Unemployment in India is projected to witness marginal increase between 2017 and 2018, signalling stagnation in job creation in the country. International Labour Organisation (ILO) released its 2017 World Employment and Social Outlook report, which finds economic growth trends lagging behind employment needs and predicts both rising unemployment and worsening social inequality throughout 2017.

Unemployment in India is projected to increase from 17.7 million last year to 17.8 million in 2017 and 18 million next year. In percentage terms, unemployment rate will remain at 3.4 per cent in 2017-18.

The Impact Of Technology On Unemployment

  1. Technological Change

There is no denying that technological change nowadays has accelerated, potentially leading to more advanced technologies. The pace of modern technological change is so rapid that many workers, unable to adjust, will simply become obsolete, like horses after the rise of the automobile.

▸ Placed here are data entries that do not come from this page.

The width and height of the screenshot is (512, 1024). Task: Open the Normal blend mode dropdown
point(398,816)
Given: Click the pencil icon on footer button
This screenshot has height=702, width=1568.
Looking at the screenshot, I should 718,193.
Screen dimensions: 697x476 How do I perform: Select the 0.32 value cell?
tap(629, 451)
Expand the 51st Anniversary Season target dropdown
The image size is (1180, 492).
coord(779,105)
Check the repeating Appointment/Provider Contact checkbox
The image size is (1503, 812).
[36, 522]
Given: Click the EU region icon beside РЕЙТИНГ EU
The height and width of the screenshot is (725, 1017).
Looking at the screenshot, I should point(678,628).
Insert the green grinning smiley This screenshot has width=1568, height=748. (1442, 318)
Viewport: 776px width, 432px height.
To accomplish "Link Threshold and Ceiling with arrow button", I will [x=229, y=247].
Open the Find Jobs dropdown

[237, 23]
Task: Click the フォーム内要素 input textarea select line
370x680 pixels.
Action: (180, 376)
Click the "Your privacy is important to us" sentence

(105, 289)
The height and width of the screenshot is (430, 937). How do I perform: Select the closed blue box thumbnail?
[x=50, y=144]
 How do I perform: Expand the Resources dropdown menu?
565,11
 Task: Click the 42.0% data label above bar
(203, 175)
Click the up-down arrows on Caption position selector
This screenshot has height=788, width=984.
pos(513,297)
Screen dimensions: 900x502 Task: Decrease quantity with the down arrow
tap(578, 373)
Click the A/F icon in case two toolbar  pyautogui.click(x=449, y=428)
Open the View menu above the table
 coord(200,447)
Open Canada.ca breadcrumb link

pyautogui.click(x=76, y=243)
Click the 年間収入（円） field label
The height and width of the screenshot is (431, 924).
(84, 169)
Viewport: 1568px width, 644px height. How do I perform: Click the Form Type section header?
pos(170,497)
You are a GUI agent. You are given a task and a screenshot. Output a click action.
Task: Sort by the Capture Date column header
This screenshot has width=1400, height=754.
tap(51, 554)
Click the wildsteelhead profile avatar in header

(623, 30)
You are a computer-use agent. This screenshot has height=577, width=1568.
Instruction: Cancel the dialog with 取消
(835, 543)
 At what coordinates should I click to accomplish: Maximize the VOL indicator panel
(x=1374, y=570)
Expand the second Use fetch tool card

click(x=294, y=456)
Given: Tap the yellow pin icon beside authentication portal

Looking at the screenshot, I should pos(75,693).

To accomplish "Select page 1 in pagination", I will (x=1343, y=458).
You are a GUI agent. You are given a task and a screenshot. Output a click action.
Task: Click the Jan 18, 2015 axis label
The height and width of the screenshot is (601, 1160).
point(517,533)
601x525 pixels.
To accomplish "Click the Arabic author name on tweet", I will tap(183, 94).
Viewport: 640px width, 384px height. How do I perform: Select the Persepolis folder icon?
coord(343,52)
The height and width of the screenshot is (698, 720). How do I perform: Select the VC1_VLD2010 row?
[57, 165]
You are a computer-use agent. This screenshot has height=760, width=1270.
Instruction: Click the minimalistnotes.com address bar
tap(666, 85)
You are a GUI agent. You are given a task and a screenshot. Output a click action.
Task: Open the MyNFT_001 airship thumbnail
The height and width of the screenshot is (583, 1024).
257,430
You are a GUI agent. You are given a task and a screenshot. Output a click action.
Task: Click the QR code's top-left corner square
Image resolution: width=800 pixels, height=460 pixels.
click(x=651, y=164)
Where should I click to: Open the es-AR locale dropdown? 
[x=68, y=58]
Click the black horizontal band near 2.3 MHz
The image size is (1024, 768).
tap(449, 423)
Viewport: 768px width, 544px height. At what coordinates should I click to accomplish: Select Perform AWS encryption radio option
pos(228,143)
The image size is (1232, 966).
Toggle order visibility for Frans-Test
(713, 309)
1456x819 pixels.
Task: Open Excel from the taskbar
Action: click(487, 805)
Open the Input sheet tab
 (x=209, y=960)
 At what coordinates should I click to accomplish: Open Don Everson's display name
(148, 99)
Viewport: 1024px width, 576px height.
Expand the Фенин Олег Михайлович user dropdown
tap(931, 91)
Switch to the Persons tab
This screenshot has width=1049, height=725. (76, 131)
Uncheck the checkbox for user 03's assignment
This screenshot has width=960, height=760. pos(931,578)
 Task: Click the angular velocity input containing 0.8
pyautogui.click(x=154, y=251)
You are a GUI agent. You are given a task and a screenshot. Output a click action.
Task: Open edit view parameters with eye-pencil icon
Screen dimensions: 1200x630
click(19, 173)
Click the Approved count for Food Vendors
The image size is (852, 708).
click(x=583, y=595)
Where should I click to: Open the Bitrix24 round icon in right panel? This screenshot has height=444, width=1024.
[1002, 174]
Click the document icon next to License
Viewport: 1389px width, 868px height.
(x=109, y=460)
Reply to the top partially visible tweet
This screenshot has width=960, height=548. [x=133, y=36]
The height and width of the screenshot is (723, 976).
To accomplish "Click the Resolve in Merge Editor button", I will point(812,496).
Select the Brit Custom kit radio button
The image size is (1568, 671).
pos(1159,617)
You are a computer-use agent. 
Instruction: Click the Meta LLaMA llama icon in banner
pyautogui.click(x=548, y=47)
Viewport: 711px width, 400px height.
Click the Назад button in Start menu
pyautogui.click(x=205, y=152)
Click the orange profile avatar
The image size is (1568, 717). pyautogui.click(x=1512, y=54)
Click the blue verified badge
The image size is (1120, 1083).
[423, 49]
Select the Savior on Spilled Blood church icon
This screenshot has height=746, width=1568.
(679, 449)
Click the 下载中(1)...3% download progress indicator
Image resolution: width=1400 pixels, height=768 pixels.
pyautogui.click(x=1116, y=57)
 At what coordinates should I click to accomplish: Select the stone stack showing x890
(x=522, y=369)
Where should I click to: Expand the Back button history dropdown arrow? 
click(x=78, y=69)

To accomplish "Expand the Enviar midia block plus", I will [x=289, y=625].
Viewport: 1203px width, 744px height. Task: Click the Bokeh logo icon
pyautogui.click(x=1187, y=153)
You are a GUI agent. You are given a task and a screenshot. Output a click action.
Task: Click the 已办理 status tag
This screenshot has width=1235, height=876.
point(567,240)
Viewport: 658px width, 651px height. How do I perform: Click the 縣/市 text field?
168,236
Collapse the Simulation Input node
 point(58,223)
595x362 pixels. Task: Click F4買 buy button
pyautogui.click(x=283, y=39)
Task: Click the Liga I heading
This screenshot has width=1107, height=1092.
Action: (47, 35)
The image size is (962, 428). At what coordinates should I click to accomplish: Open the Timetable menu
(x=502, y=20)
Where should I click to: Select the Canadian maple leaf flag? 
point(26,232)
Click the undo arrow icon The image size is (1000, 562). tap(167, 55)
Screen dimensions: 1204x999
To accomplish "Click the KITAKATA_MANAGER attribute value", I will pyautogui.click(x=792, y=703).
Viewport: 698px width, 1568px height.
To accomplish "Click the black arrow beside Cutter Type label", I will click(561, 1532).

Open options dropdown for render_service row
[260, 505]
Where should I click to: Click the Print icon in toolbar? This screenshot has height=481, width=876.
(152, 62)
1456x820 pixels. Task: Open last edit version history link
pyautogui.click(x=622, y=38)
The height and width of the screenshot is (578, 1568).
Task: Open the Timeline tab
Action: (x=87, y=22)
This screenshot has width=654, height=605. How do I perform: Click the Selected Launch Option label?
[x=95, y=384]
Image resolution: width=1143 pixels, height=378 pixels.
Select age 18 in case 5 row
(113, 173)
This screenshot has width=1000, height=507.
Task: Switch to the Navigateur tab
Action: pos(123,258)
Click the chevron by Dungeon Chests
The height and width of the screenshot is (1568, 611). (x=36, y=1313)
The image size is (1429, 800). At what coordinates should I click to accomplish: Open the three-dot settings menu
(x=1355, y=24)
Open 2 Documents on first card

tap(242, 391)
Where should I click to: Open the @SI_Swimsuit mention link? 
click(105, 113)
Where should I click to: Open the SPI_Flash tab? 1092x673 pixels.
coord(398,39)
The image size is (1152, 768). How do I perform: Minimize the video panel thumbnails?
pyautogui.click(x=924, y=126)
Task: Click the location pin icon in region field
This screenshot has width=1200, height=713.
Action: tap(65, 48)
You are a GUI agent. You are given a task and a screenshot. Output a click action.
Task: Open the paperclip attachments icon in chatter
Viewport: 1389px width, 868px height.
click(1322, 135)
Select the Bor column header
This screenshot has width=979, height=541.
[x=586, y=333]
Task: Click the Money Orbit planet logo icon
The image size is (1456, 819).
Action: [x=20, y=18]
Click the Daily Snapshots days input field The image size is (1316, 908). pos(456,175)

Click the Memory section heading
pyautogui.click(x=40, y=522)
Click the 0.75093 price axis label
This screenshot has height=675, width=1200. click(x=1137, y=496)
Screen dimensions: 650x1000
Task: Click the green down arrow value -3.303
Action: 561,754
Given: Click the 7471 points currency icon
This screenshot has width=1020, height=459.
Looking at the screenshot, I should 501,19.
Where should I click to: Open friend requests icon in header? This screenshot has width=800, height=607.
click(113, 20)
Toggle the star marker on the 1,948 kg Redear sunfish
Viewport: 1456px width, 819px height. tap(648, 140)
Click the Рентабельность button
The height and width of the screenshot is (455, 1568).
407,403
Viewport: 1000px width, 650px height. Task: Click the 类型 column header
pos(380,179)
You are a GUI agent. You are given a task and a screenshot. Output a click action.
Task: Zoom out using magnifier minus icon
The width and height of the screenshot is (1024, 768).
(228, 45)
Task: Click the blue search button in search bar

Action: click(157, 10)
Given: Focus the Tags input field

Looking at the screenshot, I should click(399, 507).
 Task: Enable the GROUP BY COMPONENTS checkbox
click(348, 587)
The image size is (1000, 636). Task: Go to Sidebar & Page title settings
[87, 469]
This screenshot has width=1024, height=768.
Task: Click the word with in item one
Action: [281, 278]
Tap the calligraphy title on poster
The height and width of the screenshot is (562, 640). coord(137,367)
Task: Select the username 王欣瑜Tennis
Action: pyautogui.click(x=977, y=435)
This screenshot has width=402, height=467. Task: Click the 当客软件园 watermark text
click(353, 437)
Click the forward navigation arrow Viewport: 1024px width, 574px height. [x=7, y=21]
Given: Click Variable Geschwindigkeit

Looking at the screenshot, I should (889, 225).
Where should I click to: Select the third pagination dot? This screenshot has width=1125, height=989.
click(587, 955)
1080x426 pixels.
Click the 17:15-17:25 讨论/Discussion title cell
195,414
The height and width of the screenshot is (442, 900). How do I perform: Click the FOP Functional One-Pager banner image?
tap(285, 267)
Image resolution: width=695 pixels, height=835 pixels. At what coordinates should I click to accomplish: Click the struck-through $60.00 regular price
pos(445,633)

Worldwide, technological change could easily lead to the loss of 5-10 million jobs each year. According to aspiring mind reports, out of 150,000 engineering student, barely 7 per cent suitable for core engineering jobs.  As many as 97 per cent of graduating engineers want jobs either in software engineering or core engineering. However, only 3 per cent have suitable skills to be employed in software or product market, and only 7 per cent can handle core engineering tasks.

  1. Syllabus not updated regularly

The course contents do not focus on areas which will actually help in the job industry after employment. There is a big gap between what the market needs and what Indian education equips its future employees with.

The traditional education sector in India has not evolved at the same pace as the industry. The expectations that the companies have from their candidates and the skills that engineering graduates bring in, do not match.

  1. Lack of skill-based education

One of the major problems facing the fresh graduates is their insufficient understanding of basic concepts. The lack of in-depth understanding of technical information, lack of client-handling skills and insufficient knowledge across domains are the major skill gaps in the area.

  1. Lack of Communication skills

The lack of ability of the individual to deliver his views effectively at the interview leads to rejection of even the most brilliant candidates. Because institutes do not make an effort to ensure that the candidates develop their skills in a wholesome manner which can contribute towards client-handling and team communication skills.